Hopefully by this week, you're comfortable with lists (i.e. [a, b, c, ..]) and growing to understand list comprehensions.

Two fundamental Python skills to be aware of. First, there's a general purpose method called `len()` that returns the length of an object, like "how many items in this list" or "how many characters in this string". e.g.

In [None]:
l = ['hello', 'text', 'mining']
len(l)

3

In [None]:
len("Text Mining")

11

There is also an object called a `set`, which is like a list, but without an ordering and only allowing unique elements. This is useful for us, because it gives a quick way to see just the unique words of a list: the vocabulary.

In [None]:
l = ['Buffalo', 'buffalo', 'Buffalo', 'buffalo', 'buffalo', 'Buffalo', 'buffalo', 'buffalo']
s = set(l)
print("List:", l)
print("Set:", s)

List: ['Buffalo', 'buffalo', 'Buffalo', 'buffalo', 'buffalo', 'Buffalo', 'buffalo', 'buffalo']
Set: {'Buffalo', 'buffalo'}


# Normalization

This week, follow along with [Searching for Meaning](https://github.com/sgsinclair/alta/blob/41f389f3d9708573c44c883bcd95fd16bad54a24/ipynb/SearchingMeaning.ipynb) from the Art of Literary Text Analysis.
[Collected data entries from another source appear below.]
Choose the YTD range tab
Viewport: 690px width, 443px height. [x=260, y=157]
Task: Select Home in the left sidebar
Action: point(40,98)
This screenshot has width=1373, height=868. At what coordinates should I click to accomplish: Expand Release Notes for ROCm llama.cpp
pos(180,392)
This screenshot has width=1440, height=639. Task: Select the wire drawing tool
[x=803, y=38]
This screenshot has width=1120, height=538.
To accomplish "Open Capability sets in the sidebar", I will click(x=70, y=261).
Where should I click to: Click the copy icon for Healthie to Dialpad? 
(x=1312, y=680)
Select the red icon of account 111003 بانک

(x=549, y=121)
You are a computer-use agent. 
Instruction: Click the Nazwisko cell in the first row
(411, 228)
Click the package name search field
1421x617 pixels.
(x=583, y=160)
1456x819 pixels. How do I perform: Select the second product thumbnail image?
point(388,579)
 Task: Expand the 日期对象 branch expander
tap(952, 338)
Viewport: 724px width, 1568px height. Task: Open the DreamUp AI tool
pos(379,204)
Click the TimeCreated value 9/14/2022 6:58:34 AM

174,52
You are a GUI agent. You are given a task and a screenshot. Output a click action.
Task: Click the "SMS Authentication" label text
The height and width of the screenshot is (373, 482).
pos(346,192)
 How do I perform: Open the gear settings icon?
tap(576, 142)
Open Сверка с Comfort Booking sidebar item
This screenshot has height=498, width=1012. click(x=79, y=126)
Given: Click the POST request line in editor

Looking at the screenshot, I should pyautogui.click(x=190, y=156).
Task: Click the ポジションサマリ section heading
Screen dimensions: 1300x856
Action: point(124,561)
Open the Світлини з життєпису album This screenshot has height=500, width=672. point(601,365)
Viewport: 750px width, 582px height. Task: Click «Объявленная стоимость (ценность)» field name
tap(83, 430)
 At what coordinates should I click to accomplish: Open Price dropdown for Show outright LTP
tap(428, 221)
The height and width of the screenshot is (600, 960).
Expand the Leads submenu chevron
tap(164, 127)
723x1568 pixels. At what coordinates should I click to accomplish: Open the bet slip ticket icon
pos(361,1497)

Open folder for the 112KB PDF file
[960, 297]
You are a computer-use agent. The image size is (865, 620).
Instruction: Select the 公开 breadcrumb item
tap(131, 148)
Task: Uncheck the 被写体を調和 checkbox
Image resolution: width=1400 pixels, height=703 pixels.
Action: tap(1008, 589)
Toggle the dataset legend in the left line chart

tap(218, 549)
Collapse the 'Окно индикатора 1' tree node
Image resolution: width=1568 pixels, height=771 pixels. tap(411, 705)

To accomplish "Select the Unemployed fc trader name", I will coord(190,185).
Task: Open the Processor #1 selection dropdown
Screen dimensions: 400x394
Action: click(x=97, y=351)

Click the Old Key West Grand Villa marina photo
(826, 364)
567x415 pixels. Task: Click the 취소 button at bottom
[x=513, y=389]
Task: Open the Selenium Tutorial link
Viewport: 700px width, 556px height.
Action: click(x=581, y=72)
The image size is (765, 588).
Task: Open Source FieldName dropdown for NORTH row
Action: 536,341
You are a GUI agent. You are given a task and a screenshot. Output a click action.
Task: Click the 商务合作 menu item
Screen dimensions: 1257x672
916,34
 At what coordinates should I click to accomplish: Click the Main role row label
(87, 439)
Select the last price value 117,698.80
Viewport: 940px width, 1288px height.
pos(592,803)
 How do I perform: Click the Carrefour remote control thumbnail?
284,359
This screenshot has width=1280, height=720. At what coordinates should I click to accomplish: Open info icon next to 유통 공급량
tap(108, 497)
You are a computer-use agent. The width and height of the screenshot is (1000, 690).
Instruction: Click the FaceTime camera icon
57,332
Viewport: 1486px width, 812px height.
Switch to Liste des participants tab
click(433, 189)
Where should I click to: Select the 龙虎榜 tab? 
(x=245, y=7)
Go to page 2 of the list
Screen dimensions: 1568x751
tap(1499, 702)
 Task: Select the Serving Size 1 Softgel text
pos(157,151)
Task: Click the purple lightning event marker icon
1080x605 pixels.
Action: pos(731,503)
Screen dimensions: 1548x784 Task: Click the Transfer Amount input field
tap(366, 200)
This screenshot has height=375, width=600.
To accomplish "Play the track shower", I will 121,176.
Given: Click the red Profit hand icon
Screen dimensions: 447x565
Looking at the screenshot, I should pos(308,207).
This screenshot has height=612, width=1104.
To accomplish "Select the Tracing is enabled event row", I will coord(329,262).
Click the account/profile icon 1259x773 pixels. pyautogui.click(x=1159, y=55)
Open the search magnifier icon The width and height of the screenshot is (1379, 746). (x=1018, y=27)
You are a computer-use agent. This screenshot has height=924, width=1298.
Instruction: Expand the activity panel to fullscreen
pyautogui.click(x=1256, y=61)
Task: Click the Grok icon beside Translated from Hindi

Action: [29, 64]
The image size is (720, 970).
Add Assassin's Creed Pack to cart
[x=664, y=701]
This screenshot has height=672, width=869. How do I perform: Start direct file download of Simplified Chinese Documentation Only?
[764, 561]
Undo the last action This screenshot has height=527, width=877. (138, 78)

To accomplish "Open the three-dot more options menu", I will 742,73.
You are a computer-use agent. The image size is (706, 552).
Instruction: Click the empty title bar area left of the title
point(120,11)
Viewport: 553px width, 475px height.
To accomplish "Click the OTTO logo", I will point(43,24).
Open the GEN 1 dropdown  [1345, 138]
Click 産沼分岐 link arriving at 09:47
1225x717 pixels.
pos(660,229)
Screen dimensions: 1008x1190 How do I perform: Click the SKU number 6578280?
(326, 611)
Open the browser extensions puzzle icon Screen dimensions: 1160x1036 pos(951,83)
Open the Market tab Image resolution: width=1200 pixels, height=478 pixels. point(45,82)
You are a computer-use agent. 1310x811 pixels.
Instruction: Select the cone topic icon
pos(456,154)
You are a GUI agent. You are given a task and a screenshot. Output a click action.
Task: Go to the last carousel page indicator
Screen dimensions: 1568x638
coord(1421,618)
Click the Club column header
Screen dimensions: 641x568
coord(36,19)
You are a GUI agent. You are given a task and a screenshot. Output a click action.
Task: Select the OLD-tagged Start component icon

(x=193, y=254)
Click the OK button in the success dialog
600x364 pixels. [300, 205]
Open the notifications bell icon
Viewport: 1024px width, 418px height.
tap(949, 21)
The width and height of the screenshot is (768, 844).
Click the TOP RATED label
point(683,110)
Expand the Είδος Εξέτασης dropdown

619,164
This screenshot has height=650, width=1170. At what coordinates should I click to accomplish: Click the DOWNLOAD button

Use the trimmed version of Frankenstein from last week to try some of the concepts in the chapter. This should get you up to speed.

In [None]:
import nltk
with open('../data/frankenstein.txt') as f:
    frankensteinString = f.read()
frankensteinTokens = nltk.word_tokenize(frankensteinString)
cleanedTokens = [word.lower() for word in frankensteinTokens if word[0].isalpha()]
len(frankensteinTokens)

85440

Note, that there are 85440 tokens in the text. If we count just the _unique_ words (the _vocabulary size_), we find 7038:

In [None]:
len(set(cleanedTokens))

7038

**Questions**

- 1) Create a lemmatized version of cleanedTokens and count the unique lemmas. Share the code to do this: the answer that it gives you should be 6416.
- 2) Re-do the lemmatization after stopping words against the default NLTK stoplist, and tabulate the top ten words. Paste the code and output.
- 3) How does the tabulation of lemmas differ from the tabulation of the non-lemmatized (but still stopped and case-folded) tokens?
- 4) What are the WordNet synsets for 'monster'?
- 5) A synset has a method called `definition()`. Noting that the code for Q4 resulted in a list, write a list comprehension to extracts all the definitions for each synset. Share the code and output.
- 6) Each synset is a child of a more general synset. For example, `crab` is an example of a `decapod_crustacean`, which is more generally a `crustacean`, and so on. You can get at the paths to the root of this tree with `hypernym_paths()`. Paste the code and hypernym path for `freak.n.01`.
- 7) (for 2 points): We've already seen some corpora that NLTK can pull in, from the complex WordNet information to a basic stoplist. Using the NLTK information on male/female names, determine and paste in the unique female names in Frankenstein. This isn't in the ALTA book, but searching Google sometimes helps ;)

Our copy of Frankenstein is from Project Gutenberg, a collection of transcriptions of public domain (i.e. legally shareable) books. NLTK offers a small selection of those books through `nltk.corpus.gutenberg`.

Load the gutenberg corpus and convert it to what NLTK calls a TextCollection:

In [None]:
from nltk.text import TextCollection
gutenberg_docs = nltk.corpus.gutenberg
gutenberg_collection = TextCollection(gutenberg_docs)

Using a method of `gutenberg_collection` (remember auto-complete!), answer the final two-part question.

Questions:
    
 - 8) For 2 points:
   - What is the TFIDF for 'monster' in Frankenstein? You'll need the original (unnormalized) tokens.
   - What word has the highest TF-IDF for the following: 'miserable', 'horror', 'monster'? If you need it, you can compare numbers in python with > (greater than) or < (less than).